** Begin PROVIDED PASSAGE **

This type of positive discrimination is what the great estates can do; it's what Howard de Walden have sought to do (with some sucess) in Marylebone High Street. But this power seems unlikely to be granted to town halls even in our brave new world. It may be irreproachably conservative, and trendily localist, but it would be a heretical denial of free market ideology.

Monday, 17 May 2010

"We are still waiting on language"

And three more direct quotes from a meeting this afternoon:
  • "this should be a cross-cutting bedrock"
  • "all the groundwork will be fully in line with the direction of travel"
  • "there will be clarity on what vehicles we need going forward"
This was not, needless to say, a discussion about public transport, or quarrying...

Thursday, 29 April 2010

It's the stupid, economy!

With the last prime ministerial debate dissolving into inchoate chattering behind me, three night thoughts about the economy:

All three parties are continuing to evade the issue of where the cleaver should fall. Assuming we believe that the present level of public sector borrowing is unsustainable (or, which is not quite the same thing, that it risks incurring the wrath of the bond markets), we are facing deep and wounding cuts to public services. All this wittering about efficiency savings, reduced bonuses and more effective procurement is marginal at best and evasive in general. And the safeguarding of the NHS and education as sacrosanct simply means that the viciousness of benefit cuts or tax rises will be so much more acute elsewhere. When people look back on this disingenuous apology for a debate, they may be angry. They would have every right to be.

** End PROVIDED PASSAGE **

### TASKS TO COMPLETE
A. According to the blog excerpt, on which street has Howard de Walden sought to apply positive discrimination?
B. Name every measure that the blog excerpt calls "marginal at best and evasive in general."
C. Write out the passage of the blog excerpt starting at "Monday, 17 May" and ending at "the stupid, economy!".
The items after this point have no connection to the blog excerpt.

** Begin SUPPLIED MATERIAL **

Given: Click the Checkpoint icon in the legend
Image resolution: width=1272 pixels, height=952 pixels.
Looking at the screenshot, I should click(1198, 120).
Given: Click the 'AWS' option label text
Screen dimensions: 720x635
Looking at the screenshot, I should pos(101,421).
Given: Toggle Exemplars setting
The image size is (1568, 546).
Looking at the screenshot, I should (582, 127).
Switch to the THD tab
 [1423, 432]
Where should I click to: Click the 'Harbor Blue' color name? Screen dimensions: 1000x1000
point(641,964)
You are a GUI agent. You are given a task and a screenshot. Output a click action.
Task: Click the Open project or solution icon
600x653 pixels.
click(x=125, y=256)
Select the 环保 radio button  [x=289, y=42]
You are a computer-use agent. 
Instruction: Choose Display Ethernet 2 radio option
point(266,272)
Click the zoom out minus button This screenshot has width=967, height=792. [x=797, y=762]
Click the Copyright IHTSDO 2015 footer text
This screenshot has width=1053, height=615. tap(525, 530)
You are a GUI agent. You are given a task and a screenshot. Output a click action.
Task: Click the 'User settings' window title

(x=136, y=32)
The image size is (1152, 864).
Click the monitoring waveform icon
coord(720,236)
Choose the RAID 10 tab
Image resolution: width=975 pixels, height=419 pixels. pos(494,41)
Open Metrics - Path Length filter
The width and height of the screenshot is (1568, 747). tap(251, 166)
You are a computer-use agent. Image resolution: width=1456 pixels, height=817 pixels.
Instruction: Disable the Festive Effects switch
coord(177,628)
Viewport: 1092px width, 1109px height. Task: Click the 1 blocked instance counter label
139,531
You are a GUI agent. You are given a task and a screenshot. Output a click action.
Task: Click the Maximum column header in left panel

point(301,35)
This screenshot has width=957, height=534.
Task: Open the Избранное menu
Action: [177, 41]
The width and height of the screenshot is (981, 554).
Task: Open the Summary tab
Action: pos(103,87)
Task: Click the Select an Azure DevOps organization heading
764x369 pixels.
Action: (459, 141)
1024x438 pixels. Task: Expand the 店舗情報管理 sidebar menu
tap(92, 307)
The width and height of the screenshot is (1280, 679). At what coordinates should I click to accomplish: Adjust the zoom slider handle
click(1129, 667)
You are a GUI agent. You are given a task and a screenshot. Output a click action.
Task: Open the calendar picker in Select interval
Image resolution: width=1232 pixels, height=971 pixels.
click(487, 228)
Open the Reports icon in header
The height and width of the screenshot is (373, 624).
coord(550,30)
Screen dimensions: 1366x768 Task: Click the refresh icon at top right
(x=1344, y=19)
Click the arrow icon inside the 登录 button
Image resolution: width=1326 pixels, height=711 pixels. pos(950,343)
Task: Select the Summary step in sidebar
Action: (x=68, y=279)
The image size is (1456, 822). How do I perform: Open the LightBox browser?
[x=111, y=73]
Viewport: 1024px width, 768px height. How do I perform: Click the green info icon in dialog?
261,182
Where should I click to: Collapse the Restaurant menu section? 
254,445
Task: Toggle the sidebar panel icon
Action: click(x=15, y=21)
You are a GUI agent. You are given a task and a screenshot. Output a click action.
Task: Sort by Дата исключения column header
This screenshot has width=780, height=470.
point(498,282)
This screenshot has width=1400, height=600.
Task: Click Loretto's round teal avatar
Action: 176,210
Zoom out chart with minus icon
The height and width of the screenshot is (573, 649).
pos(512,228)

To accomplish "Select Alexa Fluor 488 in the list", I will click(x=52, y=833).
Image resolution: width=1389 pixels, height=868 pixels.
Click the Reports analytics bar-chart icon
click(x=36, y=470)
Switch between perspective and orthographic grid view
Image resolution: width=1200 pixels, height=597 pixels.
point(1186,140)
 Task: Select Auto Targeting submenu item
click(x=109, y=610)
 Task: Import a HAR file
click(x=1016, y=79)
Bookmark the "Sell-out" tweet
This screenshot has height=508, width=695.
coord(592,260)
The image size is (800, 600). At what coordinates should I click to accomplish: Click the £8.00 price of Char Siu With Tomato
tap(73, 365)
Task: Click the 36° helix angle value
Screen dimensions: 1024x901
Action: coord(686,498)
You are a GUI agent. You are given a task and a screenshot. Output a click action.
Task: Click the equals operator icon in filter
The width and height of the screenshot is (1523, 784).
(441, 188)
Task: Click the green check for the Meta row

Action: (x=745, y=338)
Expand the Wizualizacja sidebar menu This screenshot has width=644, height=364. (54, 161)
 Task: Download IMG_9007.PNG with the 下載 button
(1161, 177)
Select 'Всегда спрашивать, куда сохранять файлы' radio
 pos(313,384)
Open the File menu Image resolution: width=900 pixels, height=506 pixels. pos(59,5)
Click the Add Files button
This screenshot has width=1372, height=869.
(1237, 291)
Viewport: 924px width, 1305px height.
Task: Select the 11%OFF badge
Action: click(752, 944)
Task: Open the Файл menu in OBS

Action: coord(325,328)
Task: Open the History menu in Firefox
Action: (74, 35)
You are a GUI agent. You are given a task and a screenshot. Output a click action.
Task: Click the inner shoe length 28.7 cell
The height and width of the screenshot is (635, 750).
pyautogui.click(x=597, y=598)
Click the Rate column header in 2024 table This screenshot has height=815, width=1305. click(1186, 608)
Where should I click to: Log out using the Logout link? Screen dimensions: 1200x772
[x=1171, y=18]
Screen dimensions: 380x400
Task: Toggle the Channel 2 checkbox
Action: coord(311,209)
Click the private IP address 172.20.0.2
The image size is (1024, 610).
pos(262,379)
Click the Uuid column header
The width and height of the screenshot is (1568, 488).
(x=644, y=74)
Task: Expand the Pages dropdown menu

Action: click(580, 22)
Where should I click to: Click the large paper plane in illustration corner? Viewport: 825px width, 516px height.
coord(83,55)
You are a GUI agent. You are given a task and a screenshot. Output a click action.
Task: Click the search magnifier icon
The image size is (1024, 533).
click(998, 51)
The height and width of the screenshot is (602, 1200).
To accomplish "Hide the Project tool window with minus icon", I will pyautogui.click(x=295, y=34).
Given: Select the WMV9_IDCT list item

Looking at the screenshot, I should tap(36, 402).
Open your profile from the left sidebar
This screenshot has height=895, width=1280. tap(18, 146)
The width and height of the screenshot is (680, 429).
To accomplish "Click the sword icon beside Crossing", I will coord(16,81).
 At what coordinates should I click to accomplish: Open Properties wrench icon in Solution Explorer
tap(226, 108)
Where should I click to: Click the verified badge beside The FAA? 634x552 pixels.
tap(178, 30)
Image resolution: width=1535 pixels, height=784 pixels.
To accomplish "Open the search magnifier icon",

** End SUPPLIED MATERIAL **

### OUTPUTS IN ORDER
A. Marylebone High Street.

B. Efficiency savings, reduced bonuses, more effective procurement

C.
Monday, 17 May 2010

"We are still waiting on language"

And three more direct quotes from a meeting this afternoon:
  • "this should be a cross-cutting bedrock"
  • "all the groundwork will be fully in line with the direction of travel"
  • "there will be clarity on what vehicles we need going forward"
This was not, needless to say, a discussion about public transport, or quarrying...

Thursday, 29 April 2010

It's the stupid, economy!